**Entries shown**:
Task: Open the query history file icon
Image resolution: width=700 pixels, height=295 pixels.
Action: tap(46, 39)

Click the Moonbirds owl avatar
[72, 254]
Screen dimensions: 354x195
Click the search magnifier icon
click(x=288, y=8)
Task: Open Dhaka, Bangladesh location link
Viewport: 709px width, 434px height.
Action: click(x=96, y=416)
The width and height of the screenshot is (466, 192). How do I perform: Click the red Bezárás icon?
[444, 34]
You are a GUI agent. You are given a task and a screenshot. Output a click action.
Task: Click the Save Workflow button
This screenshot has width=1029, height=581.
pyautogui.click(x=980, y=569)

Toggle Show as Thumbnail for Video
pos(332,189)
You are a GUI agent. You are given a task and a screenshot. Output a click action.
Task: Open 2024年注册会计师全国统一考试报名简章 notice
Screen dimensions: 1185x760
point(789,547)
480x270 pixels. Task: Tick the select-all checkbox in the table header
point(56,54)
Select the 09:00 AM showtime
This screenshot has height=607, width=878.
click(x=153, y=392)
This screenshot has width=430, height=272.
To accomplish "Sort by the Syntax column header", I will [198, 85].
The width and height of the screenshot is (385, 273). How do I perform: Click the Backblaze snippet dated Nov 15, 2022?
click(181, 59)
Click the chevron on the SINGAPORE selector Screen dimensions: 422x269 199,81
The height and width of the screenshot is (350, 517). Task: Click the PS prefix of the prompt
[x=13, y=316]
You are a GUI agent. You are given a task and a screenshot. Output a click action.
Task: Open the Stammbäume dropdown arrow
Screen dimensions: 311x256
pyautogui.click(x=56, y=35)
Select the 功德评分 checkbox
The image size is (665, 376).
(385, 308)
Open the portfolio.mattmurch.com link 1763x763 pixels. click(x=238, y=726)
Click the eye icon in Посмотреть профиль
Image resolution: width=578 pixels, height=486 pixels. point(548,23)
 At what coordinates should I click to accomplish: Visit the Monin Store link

**Work item**:
Your reply must be the entries above, returned word for word.

**Problem solution**:
Task: Open the query history file icon
Image resolution: width=700 pixels, height=295 pixels.
Action: tap(46, 39)

Click the Moonbirds owl avatar
[72, 254]
Screen dimensions: 354x195
Click the search magnifier icon
click(x=288, y=8)
Task: Open Dhaka, Bangladesh location link
Viewport: 709px width, 434px height.
Action: click(x=96, y=416)
The width and height of the screenshot is (466, 192). How do I perform: Click the red Bezárás icon?
[444, 34]
You are a GUI agent. You are given a task and a screenshot. Output a click action.
Task: Click the Save Workflow button
This screenshot has width=1029, height=581.
pyautogui.click(x=980, y=569)

Toggle Show as Thumbnail for Video
pos(332,189)
You are a GUI agent. You are given a task and a screenshot. Output a click action.
Task: Open 2024年注册会计师全国统一考试报名简章 notice
Screen dimensions: 1185x760
point(789,547)
480x270 pixels. Task: Tick the select-all checkbox in the table header
point(56,54)
Select the 09:00 AM showtime
This screenshot has height=607, width=878.
click(x=153, y=392)
This screenshot has width=430, height=272.
To accomplish "Sort by the Syntax column header", I will [198, 85].
The width and height of the screenshot is (385, 273). How do I perform: Click the Backblaze snippet dated Nov 15, 2022?
click(181, 59)
Click the chevron on the SINGAPORE selector Screen dimensions: 422x269 199,81
The height and width of the screenshot is (350, 517). Task: Click the PS prefix of the prompt
[x=13, y=316]
You are a GUI agent. You are given a task and a screenshot. Output a click action.
Task: Open the Stammbäume dropdown arrow
Screen dimensions: 311x256
pyautogui.click(x=56, y=35)
Select the 功德评分 checkbox
The image size is (665, 376).
(385, 308)
Open the portfolio.mattmurch.com link 1763x763 pixels. click(x=238, y=726)
Click the eye icon in Посмотреть профиль
Image resolution: width=578 pixels, height=486 pixels. point(548,23)
 At what coordinates should I click to accomplish: Visit the Monin Store link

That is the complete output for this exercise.